Copy the listing verbatim from the line containing "Given: Enter fullscreen" through the line containing "should pyautogui.click(x=661, y=367).", including both of those lines. Omit the pictures from your copy.

◆ **Data for processing**:
>>>>>

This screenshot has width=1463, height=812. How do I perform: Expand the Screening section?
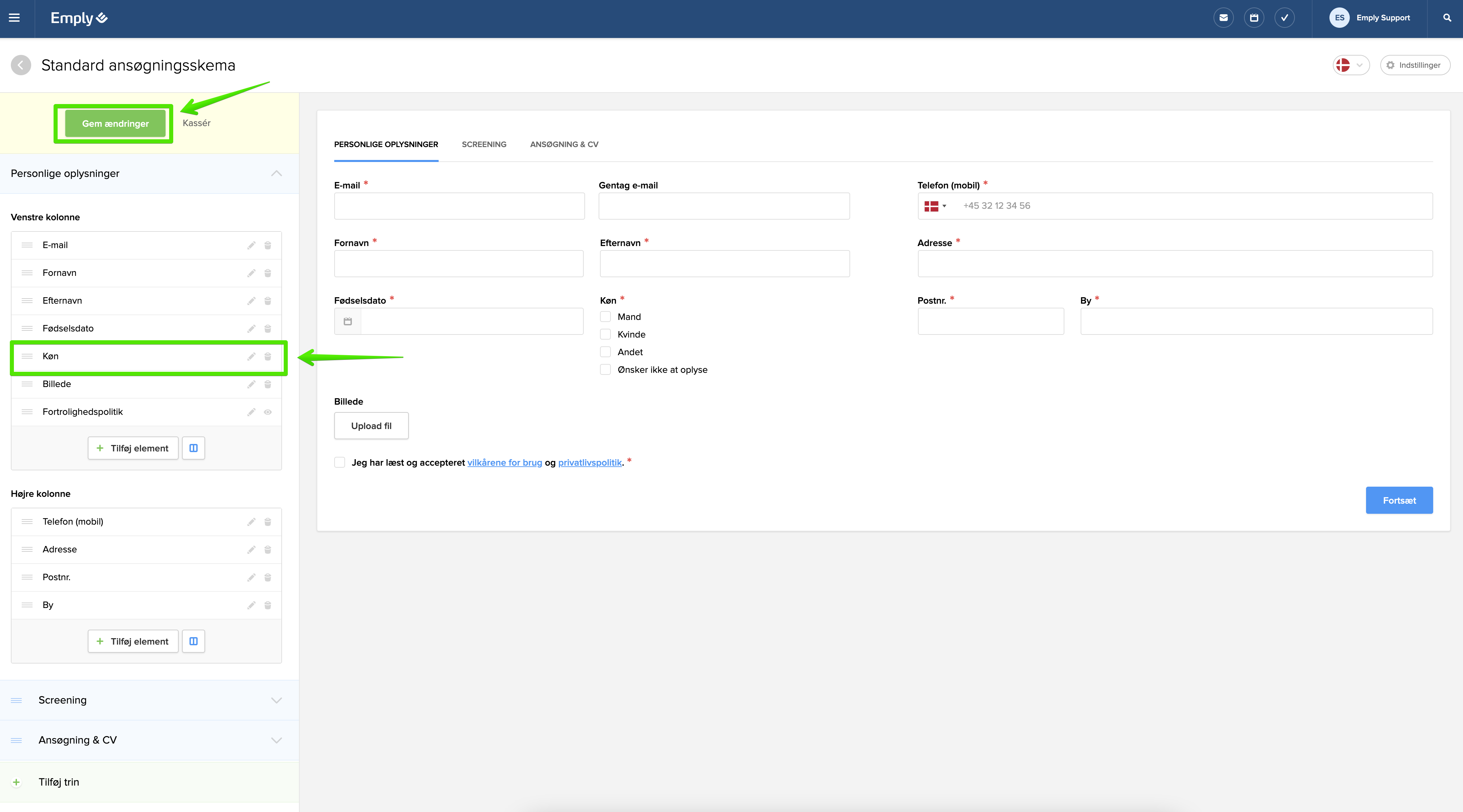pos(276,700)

<<<<<
>>>>>

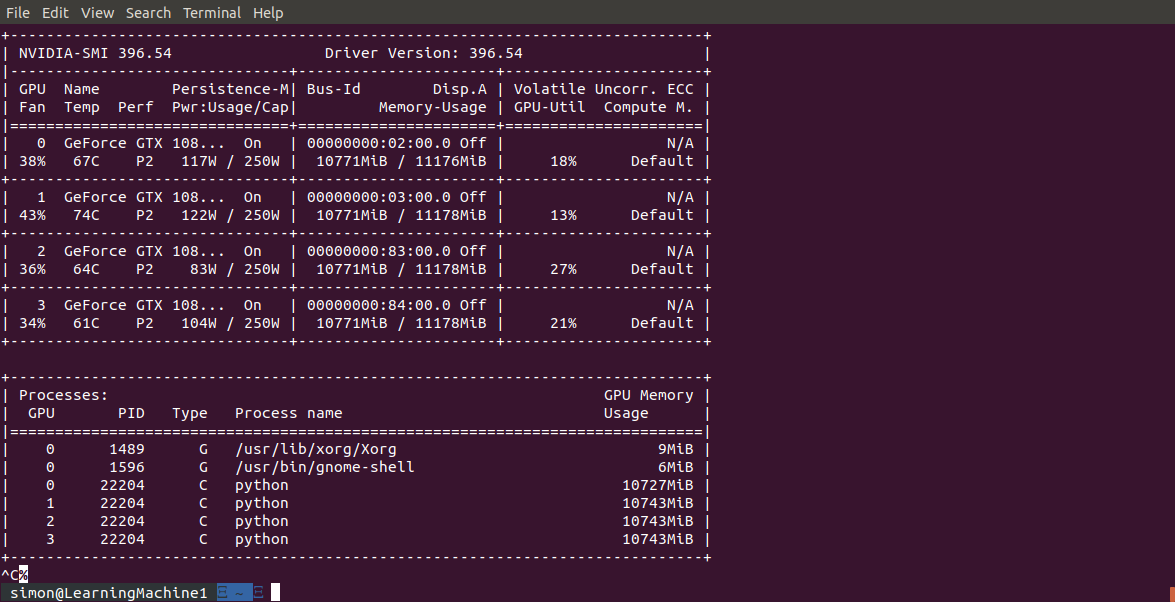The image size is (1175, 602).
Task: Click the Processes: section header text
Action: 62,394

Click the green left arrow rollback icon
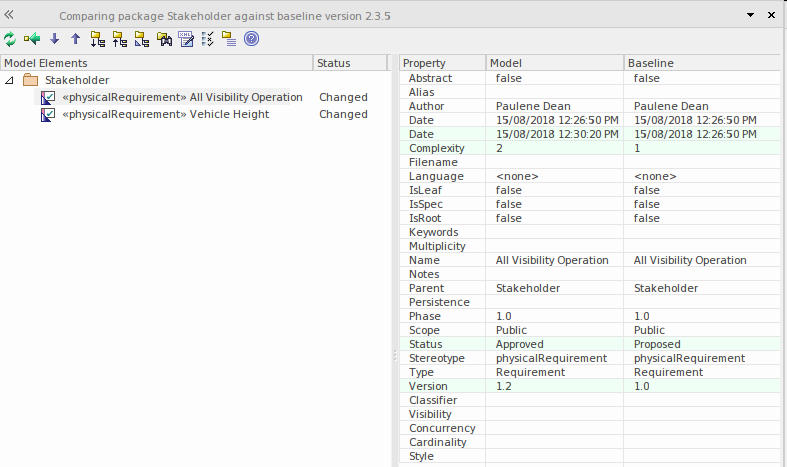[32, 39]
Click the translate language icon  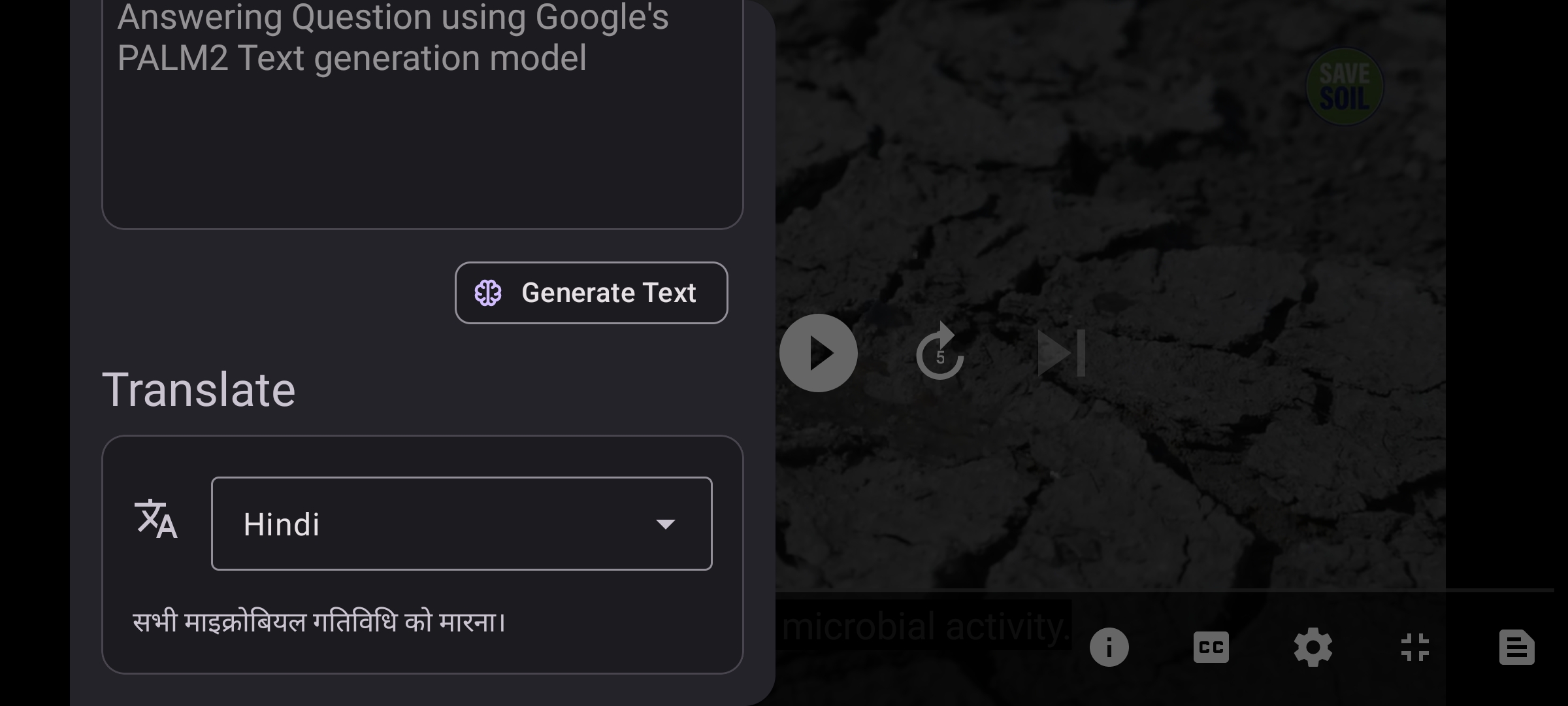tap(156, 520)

<<<<<
>>>>>

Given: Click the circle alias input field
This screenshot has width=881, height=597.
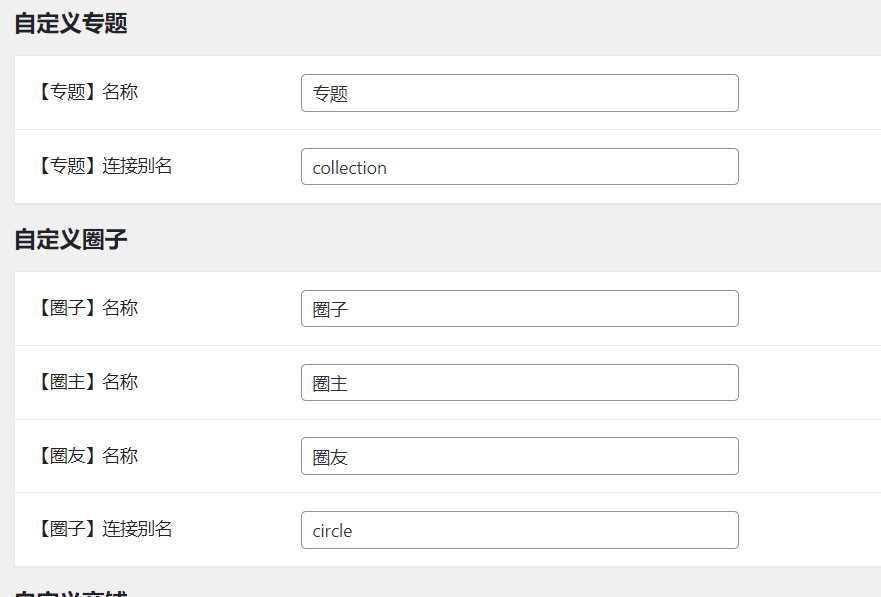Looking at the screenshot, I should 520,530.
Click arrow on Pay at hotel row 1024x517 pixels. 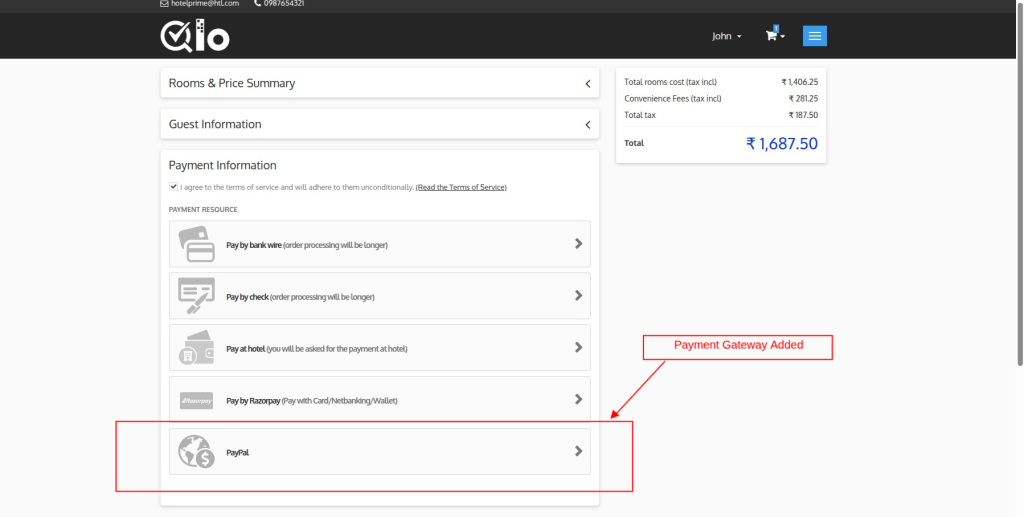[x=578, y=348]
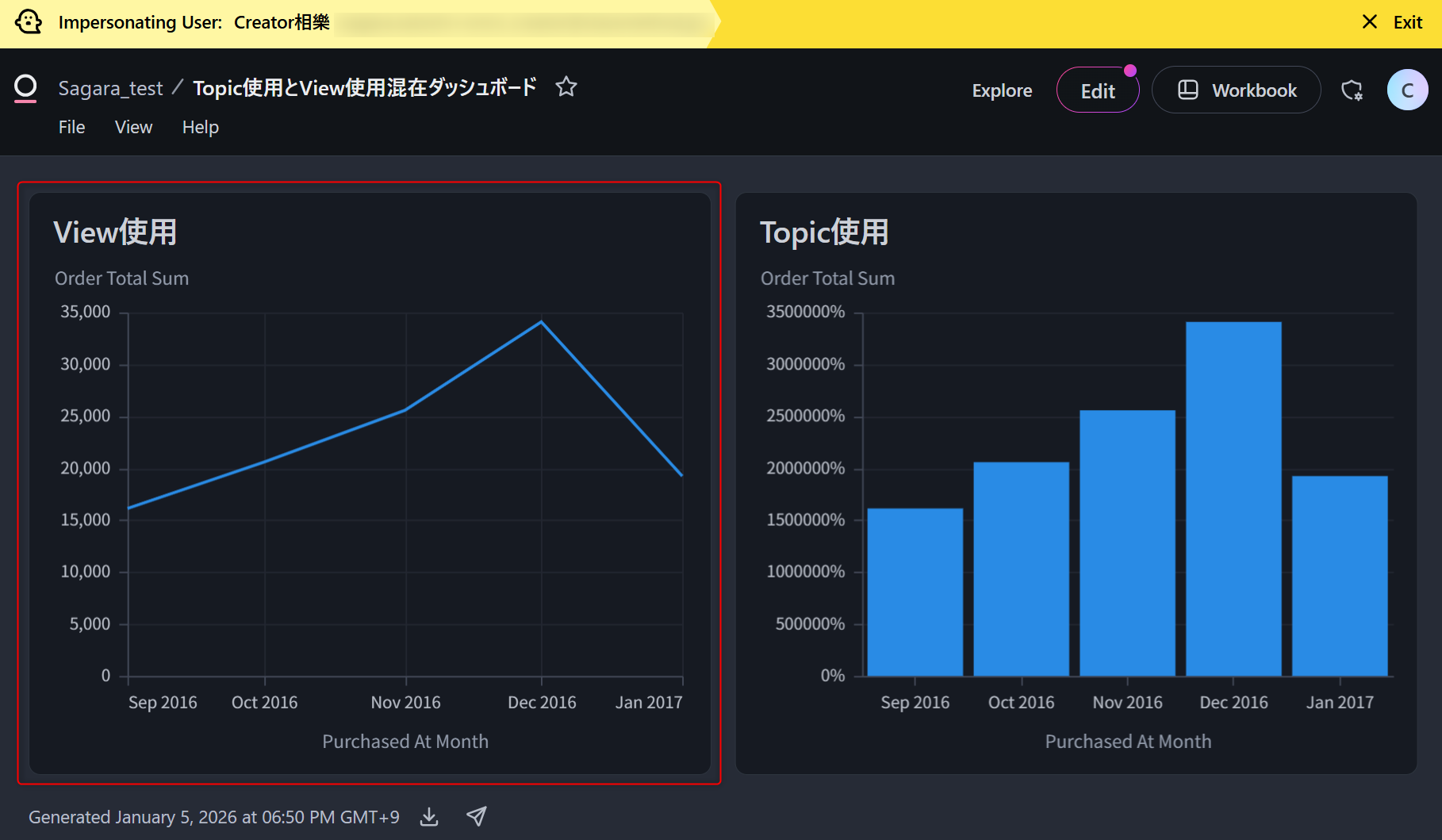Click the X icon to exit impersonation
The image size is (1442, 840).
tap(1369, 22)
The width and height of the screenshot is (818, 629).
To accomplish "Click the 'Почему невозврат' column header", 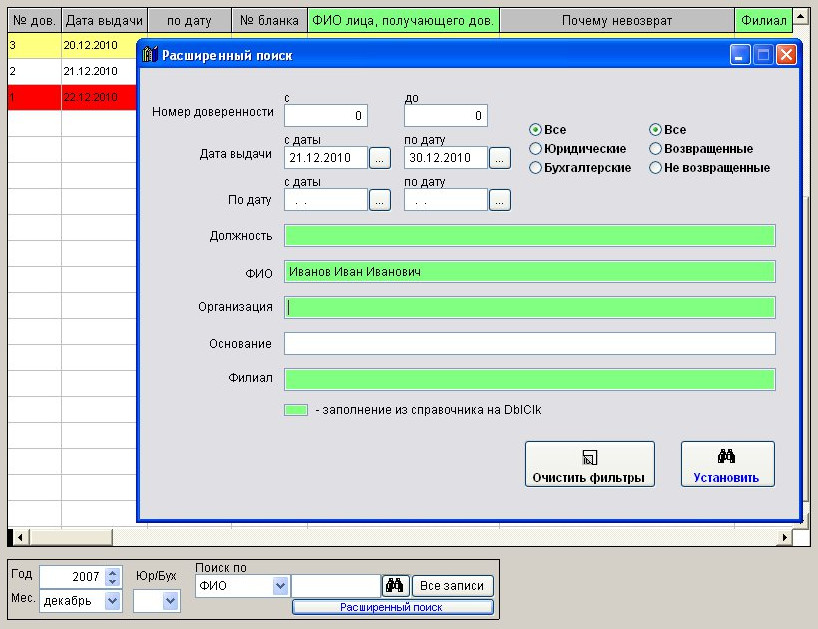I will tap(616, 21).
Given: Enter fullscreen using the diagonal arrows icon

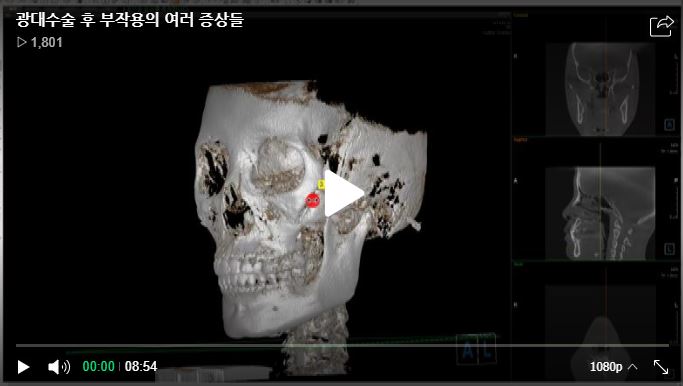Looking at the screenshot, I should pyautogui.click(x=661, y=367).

<<<<<

◆ **Answer**:
Given: Enter fullscreen using the diagonal arrows icon

Looking at the screenshot, I should pyautogui.click(x=661, y=367).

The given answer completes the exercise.